▶ _DIRECTIONS FOR THIS TASK_
Filter the entries for the word "photo". Copy each line that has it.

(Stored items)

▼

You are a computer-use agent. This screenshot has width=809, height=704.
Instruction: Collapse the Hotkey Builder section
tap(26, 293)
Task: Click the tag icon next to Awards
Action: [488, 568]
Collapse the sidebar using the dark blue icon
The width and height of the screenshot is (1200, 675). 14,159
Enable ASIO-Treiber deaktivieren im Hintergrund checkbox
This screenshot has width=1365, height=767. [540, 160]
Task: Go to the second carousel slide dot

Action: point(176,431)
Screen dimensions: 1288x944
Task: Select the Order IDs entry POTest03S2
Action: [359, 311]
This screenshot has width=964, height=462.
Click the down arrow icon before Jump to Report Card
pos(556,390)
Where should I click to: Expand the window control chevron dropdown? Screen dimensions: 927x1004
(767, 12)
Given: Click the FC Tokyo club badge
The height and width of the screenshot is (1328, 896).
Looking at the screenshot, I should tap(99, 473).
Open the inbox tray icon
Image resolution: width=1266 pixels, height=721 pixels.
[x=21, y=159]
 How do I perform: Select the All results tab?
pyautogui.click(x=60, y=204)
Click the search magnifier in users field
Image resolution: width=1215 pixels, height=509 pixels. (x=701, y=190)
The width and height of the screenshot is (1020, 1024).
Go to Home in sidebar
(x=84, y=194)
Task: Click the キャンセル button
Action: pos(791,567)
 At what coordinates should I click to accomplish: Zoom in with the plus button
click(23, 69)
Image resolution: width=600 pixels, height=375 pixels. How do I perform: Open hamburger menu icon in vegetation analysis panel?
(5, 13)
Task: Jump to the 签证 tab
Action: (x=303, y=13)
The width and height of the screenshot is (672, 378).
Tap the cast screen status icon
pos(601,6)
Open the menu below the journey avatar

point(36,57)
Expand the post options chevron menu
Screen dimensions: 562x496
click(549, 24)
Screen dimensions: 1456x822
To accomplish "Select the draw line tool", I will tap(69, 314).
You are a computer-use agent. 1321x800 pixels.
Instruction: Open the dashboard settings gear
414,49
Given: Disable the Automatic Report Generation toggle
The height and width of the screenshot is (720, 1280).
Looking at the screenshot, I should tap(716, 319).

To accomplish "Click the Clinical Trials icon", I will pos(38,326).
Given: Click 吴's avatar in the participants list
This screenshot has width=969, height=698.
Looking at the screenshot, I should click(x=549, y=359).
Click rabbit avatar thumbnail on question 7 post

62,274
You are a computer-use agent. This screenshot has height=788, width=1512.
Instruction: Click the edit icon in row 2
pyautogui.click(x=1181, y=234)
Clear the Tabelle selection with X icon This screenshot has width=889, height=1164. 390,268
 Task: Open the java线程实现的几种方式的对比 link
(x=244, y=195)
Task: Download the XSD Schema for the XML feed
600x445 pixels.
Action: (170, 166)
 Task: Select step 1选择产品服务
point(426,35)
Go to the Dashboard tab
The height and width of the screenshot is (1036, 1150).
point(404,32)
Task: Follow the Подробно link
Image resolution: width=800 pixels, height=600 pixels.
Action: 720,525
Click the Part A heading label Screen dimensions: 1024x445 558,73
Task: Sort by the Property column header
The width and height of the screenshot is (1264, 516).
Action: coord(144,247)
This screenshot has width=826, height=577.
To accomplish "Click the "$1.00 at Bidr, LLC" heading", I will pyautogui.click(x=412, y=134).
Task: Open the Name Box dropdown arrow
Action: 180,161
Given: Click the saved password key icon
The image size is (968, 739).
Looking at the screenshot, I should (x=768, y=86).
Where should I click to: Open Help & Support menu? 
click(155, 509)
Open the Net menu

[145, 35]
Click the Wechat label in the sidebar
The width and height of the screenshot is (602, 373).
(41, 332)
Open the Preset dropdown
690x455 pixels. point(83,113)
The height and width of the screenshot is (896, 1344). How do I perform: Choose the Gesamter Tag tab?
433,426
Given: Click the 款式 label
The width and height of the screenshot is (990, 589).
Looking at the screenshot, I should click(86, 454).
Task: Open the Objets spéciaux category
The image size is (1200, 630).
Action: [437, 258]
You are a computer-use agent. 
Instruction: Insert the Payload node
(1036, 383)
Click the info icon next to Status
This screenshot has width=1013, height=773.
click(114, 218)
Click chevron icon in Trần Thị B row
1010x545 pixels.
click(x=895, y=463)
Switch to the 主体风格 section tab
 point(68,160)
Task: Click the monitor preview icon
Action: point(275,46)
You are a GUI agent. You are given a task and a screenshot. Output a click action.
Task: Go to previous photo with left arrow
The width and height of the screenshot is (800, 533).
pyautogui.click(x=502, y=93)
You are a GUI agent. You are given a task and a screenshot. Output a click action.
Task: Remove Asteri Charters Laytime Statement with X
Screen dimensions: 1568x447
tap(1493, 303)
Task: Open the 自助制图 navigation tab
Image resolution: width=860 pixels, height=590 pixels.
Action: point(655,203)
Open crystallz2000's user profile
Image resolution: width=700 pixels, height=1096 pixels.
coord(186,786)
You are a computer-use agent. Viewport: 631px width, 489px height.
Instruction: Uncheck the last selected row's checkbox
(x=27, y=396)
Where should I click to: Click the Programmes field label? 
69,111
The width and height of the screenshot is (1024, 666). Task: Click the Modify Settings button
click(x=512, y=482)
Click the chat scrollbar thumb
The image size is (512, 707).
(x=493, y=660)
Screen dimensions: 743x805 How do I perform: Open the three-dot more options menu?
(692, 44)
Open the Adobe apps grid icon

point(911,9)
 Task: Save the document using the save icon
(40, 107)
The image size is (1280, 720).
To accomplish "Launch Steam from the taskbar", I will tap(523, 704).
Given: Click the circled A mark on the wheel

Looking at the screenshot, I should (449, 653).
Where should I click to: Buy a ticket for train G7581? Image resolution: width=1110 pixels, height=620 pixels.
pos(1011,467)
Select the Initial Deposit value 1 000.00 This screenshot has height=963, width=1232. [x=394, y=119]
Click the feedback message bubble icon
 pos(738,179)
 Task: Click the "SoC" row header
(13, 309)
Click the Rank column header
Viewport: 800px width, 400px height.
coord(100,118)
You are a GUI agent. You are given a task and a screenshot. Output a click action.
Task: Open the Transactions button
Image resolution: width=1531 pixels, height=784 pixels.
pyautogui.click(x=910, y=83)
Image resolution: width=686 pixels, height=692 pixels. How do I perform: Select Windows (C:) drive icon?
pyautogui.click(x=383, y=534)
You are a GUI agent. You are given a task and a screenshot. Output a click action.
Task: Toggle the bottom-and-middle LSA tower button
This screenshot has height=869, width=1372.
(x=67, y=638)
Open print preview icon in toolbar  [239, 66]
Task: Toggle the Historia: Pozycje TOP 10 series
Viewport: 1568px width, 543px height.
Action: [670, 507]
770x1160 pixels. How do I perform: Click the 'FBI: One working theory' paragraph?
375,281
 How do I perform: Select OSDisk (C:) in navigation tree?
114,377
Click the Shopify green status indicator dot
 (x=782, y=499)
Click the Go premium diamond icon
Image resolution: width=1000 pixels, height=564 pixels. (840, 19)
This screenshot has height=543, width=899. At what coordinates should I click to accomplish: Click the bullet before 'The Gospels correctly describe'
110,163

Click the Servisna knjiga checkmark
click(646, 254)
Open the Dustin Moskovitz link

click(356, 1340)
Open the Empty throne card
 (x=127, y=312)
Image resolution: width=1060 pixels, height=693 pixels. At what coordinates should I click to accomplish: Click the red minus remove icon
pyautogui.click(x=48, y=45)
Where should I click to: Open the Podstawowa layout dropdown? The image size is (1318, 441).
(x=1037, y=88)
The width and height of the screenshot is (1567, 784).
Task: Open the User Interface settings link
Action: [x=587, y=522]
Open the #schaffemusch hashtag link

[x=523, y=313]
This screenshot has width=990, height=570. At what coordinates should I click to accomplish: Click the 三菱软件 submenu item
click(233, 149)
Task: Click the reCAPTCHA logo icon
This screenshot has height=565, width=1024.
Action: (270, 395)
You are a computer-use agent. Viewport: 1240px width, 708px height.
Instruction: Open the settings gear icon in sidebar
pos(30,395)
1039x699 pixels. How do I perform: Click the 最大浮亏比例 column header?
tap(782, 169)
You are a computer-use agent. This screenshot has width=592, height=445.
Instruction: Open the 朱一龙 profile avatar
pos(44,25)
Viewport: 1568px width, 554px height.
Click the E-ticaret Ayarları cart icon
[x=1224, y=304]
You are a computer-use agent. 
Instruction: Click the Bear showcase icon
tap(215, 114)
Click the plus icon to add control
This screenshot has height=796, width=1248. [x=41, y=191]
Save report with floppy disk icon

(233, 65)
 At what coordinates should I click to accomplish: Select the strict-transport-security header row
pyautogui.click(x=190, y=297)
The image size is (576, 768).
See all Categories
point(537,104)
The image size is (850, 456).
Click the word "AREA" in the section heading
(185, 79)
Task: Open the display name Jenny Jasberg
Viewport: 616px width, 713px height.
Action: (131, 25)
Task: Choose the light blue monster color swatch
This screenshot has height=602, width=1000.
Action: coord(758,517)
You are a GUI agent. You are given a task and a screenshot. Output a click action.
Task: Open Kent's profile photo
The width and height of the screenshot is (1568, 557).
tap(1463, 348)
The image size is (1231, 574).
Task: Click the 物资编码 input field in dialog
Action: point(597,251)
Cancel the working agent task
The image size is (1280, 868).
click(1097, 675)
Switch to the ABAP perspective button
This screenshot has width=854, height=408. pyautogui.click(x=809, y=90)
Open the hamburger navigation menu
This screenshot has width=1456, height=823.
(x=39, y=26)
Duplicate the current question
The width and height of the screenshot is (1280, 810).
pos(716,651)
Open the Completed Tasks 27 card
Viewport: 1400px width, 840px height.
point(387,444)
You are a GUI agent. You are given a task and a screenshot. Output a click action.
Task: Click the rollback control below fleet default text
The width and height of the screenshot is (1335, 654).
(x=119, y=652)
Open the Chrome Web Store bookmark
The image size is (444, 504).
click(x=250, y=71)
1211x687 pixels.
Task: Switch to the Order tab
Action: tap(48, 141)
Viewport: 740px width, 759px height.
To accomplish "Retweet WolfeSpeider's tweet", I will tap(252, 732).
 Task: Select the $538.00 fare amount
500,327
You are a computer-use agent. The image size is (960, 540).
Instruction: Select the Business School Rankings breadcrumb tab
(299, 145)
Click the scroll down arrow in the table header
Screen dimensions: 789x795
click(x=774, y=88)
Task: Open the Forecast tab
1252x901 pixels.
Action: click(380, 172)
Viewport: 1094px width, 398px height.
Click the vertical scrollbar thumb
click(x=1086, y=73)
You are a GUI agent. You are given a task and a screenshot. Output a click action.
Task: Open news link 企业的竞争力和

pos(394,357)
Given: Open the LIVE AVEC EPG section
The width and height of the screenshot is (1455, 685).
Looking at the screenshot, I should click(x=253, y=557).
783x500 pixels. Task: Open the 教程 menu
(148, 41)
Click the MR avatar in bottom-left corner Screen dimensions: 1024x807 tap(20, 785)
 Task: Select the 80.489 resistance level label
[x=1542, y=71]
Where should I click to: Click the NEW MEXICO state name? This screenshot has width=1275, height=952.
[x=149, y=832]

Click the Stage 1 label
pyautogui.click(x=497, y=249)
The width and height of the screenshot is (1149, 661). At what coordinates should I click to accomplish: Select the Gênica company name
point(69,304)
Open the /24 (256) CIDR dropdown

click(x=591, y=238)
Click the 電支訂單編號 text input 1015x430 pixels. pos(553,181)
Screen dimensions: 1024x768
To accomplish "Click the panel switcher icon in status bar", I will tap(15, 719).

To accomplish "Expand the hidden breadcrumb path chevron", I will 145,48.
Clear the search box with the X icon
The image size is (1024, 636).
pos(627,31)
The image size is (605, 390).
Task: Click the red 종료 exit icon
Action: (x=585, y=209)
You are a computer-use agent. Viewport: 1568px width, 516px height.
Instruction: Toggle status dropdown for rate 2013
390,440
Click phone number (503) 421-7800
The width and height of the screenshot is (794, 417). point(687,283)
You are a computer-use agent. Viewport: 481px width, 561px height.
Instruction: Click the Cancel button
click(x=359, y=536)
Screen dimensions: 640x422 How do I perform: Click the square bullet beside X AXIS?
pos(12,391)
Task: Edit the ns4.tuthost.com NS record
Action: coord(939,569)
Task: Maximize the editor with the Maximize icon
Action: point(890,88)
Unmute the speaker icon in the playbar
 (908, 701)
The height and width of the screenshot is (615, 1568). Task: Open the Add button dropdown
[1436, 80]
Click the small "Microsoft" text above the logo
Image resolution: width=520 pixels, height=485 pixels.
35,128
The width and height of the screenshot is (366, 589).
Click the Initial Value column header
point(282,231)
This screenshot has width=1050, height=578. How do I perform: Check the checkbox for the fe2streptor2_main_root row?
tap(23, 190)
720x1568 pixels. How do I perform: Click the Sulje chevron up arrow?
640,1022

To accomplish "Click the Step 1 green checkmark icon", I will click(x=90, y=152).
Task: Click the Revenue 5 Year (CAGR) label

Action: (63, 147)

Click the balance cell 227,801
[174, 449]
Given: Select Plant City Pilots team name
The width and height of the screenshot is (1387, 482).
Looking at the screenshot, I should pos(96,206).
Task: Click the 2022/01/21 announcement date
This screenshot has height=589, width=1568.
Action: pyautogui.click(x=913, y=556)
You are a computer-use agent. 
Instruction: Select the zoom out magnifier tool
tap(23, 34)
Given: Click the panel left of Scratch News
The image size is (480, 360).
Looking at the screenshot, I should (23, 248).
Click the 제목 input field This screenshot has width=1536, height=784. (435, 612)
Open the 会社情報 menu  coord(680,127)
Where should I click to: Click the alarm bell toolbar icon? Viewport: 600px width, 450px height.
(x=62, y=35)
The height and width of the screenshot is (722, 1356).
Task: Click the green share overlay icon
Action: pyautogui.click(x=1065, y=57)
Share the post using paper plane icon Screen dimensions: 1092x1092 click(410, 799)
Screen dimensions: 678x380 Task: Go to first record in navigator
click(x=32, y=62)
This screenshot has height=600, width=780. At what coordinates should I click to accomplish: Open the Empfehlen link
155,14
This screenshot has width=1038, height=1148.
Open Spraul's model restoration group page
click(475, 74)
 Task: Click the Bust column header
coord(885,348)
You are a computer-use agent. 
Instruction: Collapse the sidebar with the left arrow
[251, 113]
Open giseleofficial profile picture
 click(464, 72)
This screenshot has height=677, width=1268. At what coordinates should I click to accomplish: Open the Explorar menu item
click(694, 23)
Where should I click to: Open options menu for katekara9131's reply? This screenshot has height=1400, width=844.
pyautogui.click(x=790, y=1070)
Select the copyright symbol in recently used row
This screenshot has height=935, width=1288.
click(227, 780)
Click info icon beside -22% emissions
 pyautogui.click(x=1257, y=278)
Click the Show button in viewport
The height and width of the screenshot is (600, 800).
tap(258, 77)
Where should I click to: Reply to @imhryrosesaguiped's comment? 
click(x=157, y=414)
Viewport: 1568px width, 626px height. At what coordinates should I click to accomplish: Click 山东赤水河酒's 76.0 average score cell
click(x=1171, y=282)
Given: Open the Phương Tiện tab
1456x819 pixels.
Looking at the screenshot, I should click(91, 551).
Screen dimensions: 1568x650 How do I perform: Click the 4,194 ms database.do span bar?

▲

▶ _EXERCISE OUTPUT_
Task: Go to previous photo with left arrow
Task: Open Kent's profile photo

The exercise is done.